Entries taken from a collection
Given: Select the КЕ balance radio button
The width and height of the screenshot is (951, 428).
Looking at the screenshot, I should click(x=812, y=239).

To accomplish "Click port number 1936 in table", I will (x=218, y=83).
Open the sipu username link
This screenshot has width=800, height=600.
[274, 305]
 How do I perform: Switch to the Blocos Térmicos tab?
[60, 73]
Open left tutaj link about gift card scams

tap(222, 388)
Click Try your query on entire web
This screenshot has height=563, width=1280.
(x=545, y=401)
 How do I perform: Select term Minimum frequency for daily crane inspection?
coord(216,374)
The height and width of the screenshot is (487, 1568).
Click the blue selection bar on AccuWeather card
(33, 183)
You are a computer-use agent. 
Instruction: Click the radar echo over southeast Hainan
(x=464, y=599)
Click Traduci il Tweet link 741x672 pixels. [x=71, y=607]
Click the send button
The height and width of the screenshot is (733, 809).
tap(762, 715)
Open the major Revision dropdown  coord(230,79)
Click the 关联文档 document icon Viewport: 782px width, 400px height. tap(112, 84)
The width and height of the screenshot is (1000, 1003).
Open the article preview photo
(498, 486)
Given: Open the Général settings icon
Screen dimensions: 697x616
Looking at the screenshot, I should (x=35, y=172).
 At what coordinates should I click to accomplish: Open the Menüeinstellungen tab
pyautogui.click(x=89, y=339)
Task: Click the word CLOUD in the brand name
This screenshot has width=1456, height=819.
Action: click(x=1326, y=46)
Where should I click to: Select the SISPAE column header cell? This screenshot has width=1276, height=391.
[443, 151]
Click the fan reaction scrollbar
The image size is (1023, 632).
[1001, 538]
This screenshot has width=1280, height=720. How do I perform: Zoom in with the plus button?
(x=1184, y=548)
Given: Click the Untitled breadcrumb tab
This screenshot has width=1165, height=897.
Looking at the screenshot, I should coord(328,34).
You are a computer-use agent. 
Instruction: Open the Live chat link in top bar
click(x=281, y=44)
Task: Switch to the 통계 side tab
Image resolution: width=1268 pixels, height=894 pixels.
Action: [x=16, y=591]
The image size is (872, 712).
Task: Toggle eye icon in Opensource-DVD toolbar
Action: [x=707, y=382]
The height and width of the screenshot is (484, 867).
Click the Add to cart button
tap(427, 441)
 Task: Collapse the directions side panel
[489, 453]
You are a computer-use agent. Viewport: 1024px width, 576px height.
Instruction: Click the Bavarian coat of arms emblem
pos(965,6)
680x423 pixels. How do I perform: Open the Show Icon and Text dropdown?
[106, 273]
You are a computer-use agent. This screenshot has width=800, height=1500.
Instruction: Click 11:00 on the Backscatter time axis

> **Exercise**
Your answer must be an exact copy of every entry above.

> **Your solution**
Given: Select the КЕ balance radio button
The width and height of the screenshot is (951, 428).
Looking at the screenshot, I should click(x=812, y=239).

To accomplish "Click port number 1936 in table", I will (x=218, y=83).
Open the sipu username link
This screenshot has width=800, height=600.
[274, 305]
 How do I perform: Switch to the Blocos Térmicos tab?
[60, 73]
Open left tutaj link about gift card scams

tap(222, 388)
Click Try your query on entire web
This screenshot has height=563, width=1280.
(x=545, y=401)
 How do I perform: Select term Minimum frequency for daily crane inspection?
coord(216,374)
The height and width of the screenshot is (487, 1568).
Click the blue selection bar on AccuWeather card
(33, 183)
You are a computer-use agent. 
Instruction: Click the radar echo over southeast Hainan
(x=464, y=599)
Click Traduci il Tweet link 741x672 pixels. [x=71, y=607]
Click the send button
The height and width of the screenshot is (733, 809).
tap(762, 715)
Open the major Revision dropdown  coord(230,79)
Click the 关联文档 document icon Viewport: 782px width, 400px height. tap(112, 84)
The width and height of the screenshot is (1000, 1003).
Open the article preview photo
(498, 486)
Given: Open the Général settings icon
Screen dimensions: 697x616
Looking at the screenshot, I should (x=35, y=172).
 At what coordinates should I click to accomplish: Open the Menüeinstellungen tab
pyautogui.click(x=89, y=339)
Task: Click the word CLOUD in the brand name
This screenshot has width=1456, height=819.
Action: click(x=1326, y=46)
Where should I click to: Select the SISPAE column header cell? This screenshot has width=1276, height=391.
[443, 151]
Click the fan reaction scrollbar
The image size is (1023, 632).
[1001, 538]
This screenshot has width=1280, height=720. How do I perform: Zoom in with the plus button?
(x=1184, y=548)
Given: Click the Untitled breadcrumb tab
This screenshot has width=1165, height=897.
Looking at the screenshot, I should coord(328,34).
You are a computer-use agent. 
Instruction: Open the Live chat link in top bar
click(x=281, y=44)
Task: Switch to the 통계 side tab
Image resolution: width=1268 pixels, height=894 pixels.
Action: [x=16, y=591]
The image size is (872, 712).
Task: Toggle eye icon in Opensource-DVD toolbar
Action: [x=707, y=382]
The height and width of the screenshot is (484, 867).
Click the Add to cart button
tap(427, 441)
 Task: Collapse the directions side panel
[489, 453]
You are a computer-use agent. Viewport: 1024px width, 576px height.
Instruction: Click the Bavarian coat of arms emblem
pos(965,6)
680x423 pixels. How do I perform: Open the Show Icon and Text dropdown?
[106, 273]
You are a computer-use agent. This screenshot has width=800, height=1500.
Instruction: Click 11:00 on the Backscatter time axis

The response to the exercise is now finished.